Auto Categorizing Documents

                 

 
Special Edition Using Microsoft SharePoint Portal Server
By Robert Ferguson

Table of Contents
Chapter 12.  Creating Categories


Without a bit of assistance, categorizing documents can prove to be extremely difficult and challenging, not to mention tedious , to even the most content-knowledgeable of Coordinators. To decrease the amount of effort required to categorize documents, SharePoint Portal Server provides an administrative tool called the Category Assistant. The Category Assistant can automatically categorize published documents as well as crawled documents in the workspace. This feature is extremely helpful when you plan to automatically assign categories (leveraging your category structure) to a large number of files that already exist in your workspace, or to documents as they are created.

The Category Assistant is a tool that requires a certain amount of configuration and training to optimize all of the functionality it can provide. By comparing documents assigned to a specific category with other categorized documents, the Category Assistant identifies the most common characteristics (words) and can then automatically assign an existing or new document to a category based on this information. This process of teaching the Category Assistant about your content is referred to as training.

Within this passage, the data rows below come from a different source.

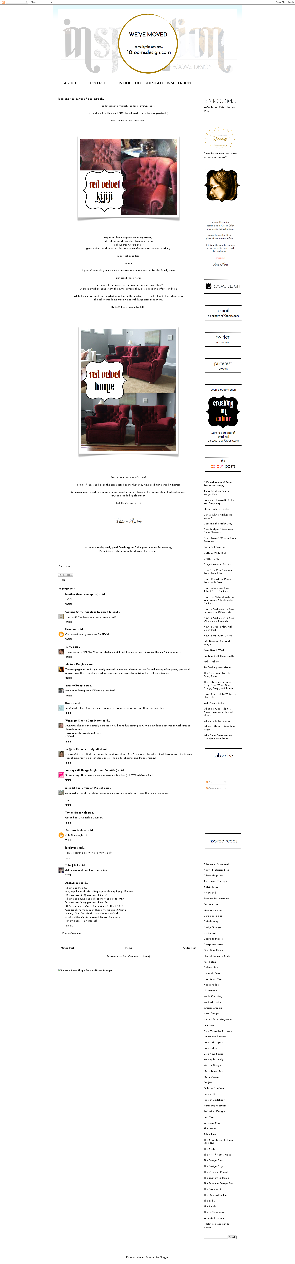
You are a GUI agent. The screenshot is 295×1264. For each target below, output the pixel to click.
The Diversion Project (216, 1172)
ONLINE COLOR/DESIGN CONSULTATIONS (155, 83)
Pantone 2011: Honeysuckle (219, 656)
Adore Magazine (213, 875)
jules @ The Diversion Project (84, 788)
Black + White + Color (216, 509)
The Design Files (213, 1160)
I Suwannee (210, 990)
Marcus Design (212, 1065)
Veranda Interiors (214, 1218)
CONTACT (96, 83)
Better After (211, 904)
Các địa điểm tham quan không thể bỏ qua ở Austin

An algorithm is used to learn the meaning of a topic after the Category Assistant has been trained. Before you can use the Category Assistant, a series of activities has to occur which includes manually applying categories to a selection of documents so that they may be used as examples for training.

Before we explain how to start or actually use the Category Assistant, an explanation of how this tool actually works is in order. When the Category Assistant attempts to automatically assign a new document to a category or multiple categories, the following process is being performed:

  1. The Category Assistant compares the list of categories and their definition to a list of words in each new document it reads.

  2. The words in each document are weighed in terms of importance. The comparison of category definitions to each document yields a confidence number that corresponds to the confidence with which the Category Assistant would place a document in a given category.

  3. The confidence number is then compared to a precision number set by the workspace Coordinator. The precision number allows the Coordinator to control to what degree each document is measured for its fit in a particular category.

  4. SPS tags each document with a category only if the confidence number is above the precision level set by the Coordinator. The document is automatically tagged with a single category or multiple categories in the "property" value of the document.

graphics/troubleshoot_icon.gif

Should you run into problems with how documents are categorized, see "Documents Not Categorized as Expected" in the "Troubleshooting" section at the end of the chapter.

More explicitly, metadata is used to stamp a document to categorize it. Each document has a hidden property or attribute called Autocategories (urn:attributes:autocategories). This document metadata is populated with the categories that describe the document during auto categorization. The resulting property is different from the properties used by a user to manually categorize a document. There are two reasons why SharePoint Portal Server distinguishes between these two different types of properties:

  • To provide the ability to overwrite an automatic categorization of a document without affecting the manual categories already assigned.

  • To distinguish between a manual and automatically assigned category.

These events occur after the index has been updated in SharePoint Portal Server. Therefore, there may be a delay before you see a document appear in the assigned category. The length of the delay depends on two things: the amount of content that is in the index and the index method you used.

To learn more about the various indexing methods employed by SPS, see "Updating the Index," p. 104.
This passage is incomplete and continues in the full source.